Joni Mitchell Returns to the Stage, Golden and in Control

It was a vast and eclectic setlist. As well as hits and crowd-pleasing songs, he passionately recreated material from Mitchell’s entire catalog, including the romantic and quiet titles of his 1991 album Night Ride Home, and his intensely social tracks. It was imagined. Her obvious highlight was “Amelia,” a plantic, airy meditation on freedom and escape. Her Mitchell vocals sounded especially strong, and her musician/producer Blake Mills accompanied her gracefully and nimbly on Mitchell’s own guitar. She had Lucius on backing vocals, Marcus Mumford on percussion, Celes Henderson (whom Mitchell admiringly called “Lady Jimi Hendrix”) on guitar and vocals, and other musicians on set. Completed the rich sound of

Mitchell can’t hit that canary high note anymore. so what. On Saturday night, as she said on her sonorous “Both Sides Now,” she “had lost something in living each day, but gained something.” What Mitchell has acquired is the mastery of her sumptuous low register, an androgynous, all-knowing voice like a wise, benevolent god. Considering this third act as an unexpected performer, Mitchell became resourceful about what others might see as potential limitations. As she and those around her sing, the cane she uses as a mobility aid (on which a glowing wolf’s head was attached on Saturday) becomes both a percussion instrument and a royal cane. became.

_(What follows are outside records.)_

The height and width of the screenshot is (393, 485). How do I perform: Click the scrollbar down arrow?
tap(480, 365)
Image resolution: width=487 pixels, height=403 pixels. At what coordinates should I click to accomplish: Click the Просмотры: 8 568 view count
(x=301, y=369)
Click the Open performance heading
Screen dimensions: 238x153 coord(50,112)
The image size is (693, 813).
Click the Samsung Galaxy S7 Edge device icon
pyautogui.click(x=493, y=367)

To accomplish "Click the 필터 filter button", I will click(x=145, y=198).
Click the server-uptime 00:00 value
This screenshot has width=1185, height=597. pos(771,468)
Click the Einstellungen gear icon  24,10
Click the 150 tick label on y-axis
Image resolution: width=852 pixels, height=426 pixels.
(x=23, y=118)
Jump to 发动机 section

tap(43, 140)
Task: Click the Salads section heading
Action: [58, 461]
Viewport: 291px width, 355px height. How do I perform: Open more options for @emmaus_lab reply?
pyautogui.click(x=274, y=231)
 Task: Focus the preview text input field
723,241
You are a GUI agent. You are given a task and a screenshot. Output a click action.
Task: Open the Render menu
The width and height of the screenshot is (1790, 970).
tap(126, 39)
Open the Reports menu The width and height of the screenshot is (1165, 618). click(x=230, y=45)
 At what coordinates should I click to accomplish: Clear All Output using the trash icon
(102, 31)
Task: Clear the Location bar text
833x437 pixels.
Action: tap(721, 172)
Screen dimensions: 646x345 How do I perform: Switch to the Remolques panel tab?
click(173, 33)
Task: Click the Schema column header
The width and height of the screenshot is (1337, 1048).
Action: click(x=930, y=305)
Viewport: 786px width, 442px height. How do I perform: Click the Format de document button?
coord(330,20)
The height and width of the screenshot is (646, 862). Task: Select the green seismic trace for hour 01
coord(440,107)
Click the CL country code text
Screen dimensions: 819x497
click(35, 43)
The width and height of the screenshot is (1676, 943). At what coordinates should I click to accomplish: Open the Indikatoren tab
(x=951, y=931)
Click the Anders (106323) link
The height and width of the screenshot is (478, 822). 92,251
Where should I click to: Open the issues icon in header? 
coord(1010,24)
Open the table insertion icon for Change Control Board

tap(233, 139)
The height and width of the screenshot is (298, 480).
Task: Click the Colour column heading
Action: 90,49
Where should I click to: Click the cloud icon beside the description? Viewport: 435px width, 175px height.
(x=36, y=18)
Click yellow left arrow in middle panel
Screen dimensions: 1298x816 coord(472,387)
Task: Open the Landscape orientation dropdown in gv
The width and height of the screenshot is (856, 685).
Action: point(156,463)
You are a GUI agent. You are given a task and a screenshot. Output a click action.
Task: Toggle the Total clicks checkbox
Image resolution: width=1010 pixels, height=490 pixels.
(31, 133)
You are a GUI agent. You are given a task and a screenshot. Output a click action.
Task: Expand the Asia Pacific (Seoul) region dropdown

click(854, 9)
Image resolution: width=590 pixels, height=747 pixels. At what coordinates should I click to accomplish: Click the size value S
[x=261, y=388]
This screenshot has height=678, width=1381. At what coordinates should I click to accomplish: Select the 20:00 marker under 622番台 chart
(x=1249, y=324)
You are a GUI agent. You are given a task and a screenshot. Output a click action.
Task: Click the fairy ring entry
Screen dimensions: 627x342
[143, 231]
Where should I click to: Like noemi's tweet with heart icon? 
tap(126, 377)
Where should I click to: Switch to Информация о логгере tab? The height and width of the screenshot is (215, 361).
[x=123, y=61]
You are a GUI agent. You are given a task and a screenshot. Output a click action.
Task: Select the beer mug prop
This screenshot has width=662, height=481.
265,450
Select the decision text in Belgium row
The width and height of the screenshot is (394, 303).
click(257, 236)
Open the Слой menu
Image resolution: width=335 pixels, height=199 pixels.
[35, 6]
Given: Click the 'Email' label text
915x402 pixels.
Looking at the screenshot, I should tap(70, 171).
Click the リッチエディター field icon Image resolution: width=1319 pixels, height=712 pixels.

As the night wore on, Mitchell became more talkative, telling delicious stories about friends and associates such as Bob Dylan and Van Morrison. She recalled when Prince invited her to sing on stage during her “Purple Rain” tour, and she confessed that she didn’t know the lyrics to the title track. He assured her that there were really only two of her. Mitchell could rival any rock icon, but throughout her career she wasn’t always well respected by her male contemporaries. In one of her most heartfelt monologues of the night, Lennox admitted, “In the old days, very few of us women did this.”

But since Mitchell recovered from an aneurysm, the world has belatedly recognized her extraordinary influence on popular music and seems to be making up for lost time by giving her more and more accolades. In recent years, she has received the Kennedy Center Honorary Award, the Recording Academy’s Musicaires Person of the Year Award, and most recently the Library of Congress’ Gershwin Award for Popular Song.

Too much laurel around your neck can be heavy, but Mitchell welcomed all of this fanfare with amusing lightness—shimmies, rattles, and fresh rounds of Pinot Grigio. And of course another song. She sang a few lively covers of classics she called “the rock ‘n’ roll dance era,” such as “Love Potion No. 9” and “Why Do Fools Fall in Love,” but ended with ” The song ended with a song introducing Frank. Sinatra Songs”, “Young at Heart”.